Lois Pryce follows up her 2007 adventure book Lois on the loose with an epic journey through the heart of Africa.
What makes this stand out a bit from other African overland crossings is that she has chosen not to go along either the west or east coast but rather through the more troubled regions of central Africa like Congo, DR Congo and Angola which to say the least makes things a bit more interesting for both the author and the reader.
The fact that she's chosen to do this crossing despite suffering from extreme heatstroke from just a short stint in Morroco is either proof that she is incredibly dedicated or very foolish, even after reading I'm not really sure which to be honest.
And apart from not choosing the obvious path she's doing this on a Yamaha TTR250 trail bike.

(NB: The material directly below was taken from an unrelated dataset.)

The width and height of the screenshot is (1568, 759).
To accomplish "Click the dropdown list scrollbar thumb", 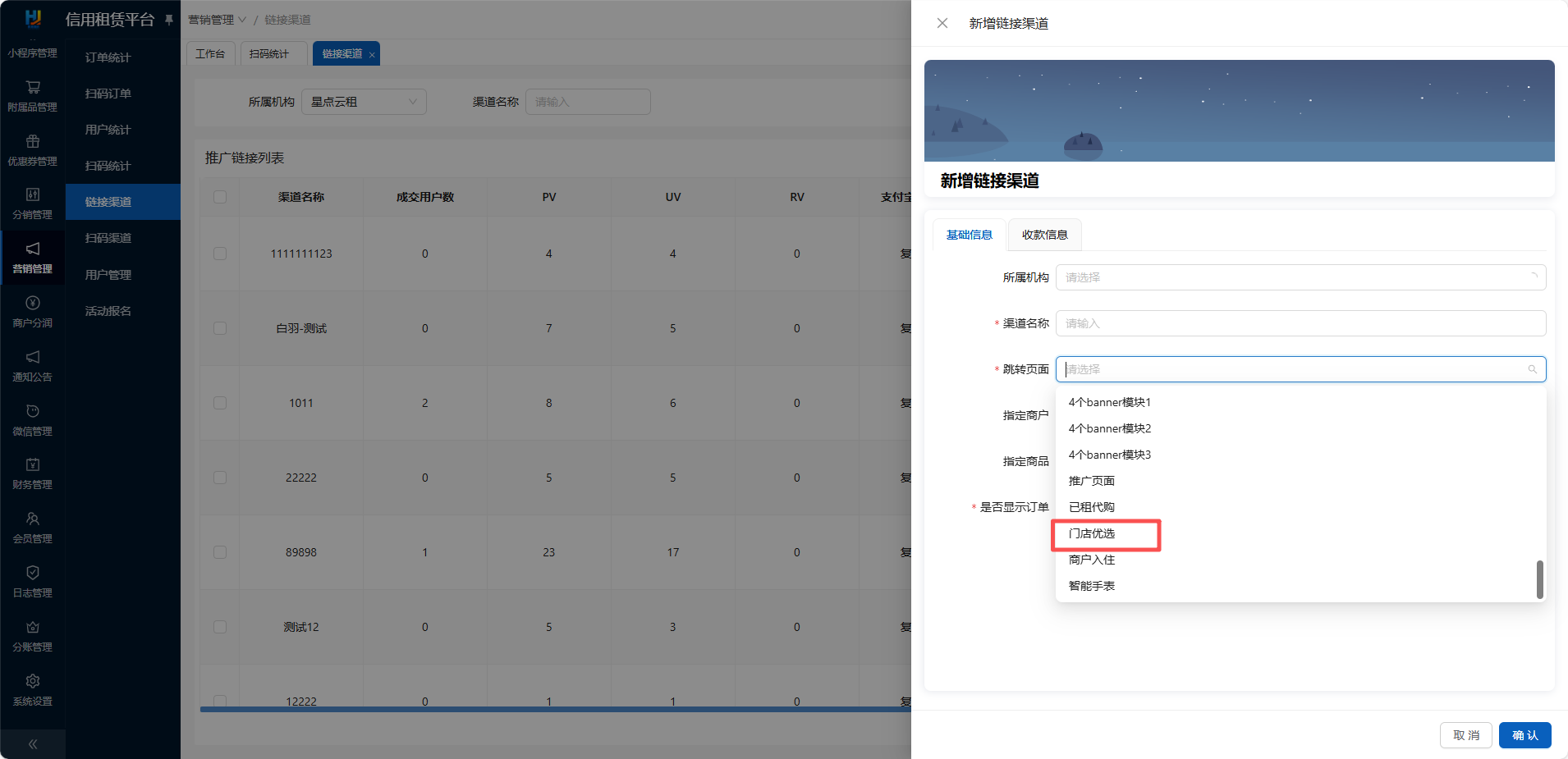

Lois has her own quirky narrative style and shares her journey in a very enjoyable way and really doesn't hold anything back when it comes to sharing her inner thoughts and even prejudices (after all whether we admit it to ourselves or not we all have them).
As she dedicates the narrative to mostly her thoughts and experiences along the way this might not be the most informative book if you're looking to read up in preparation for your own trip.
Apart from the mention of an oil change there really isn't much in the book about the practicalities of motorcycle travel.
I guess it's possible she got through the entire continent of Africa without so much as puncture but I think it's more likely that she's chosen to omit those parts because she'd rather tell her story.
It is an immensely enjoyable read none the less.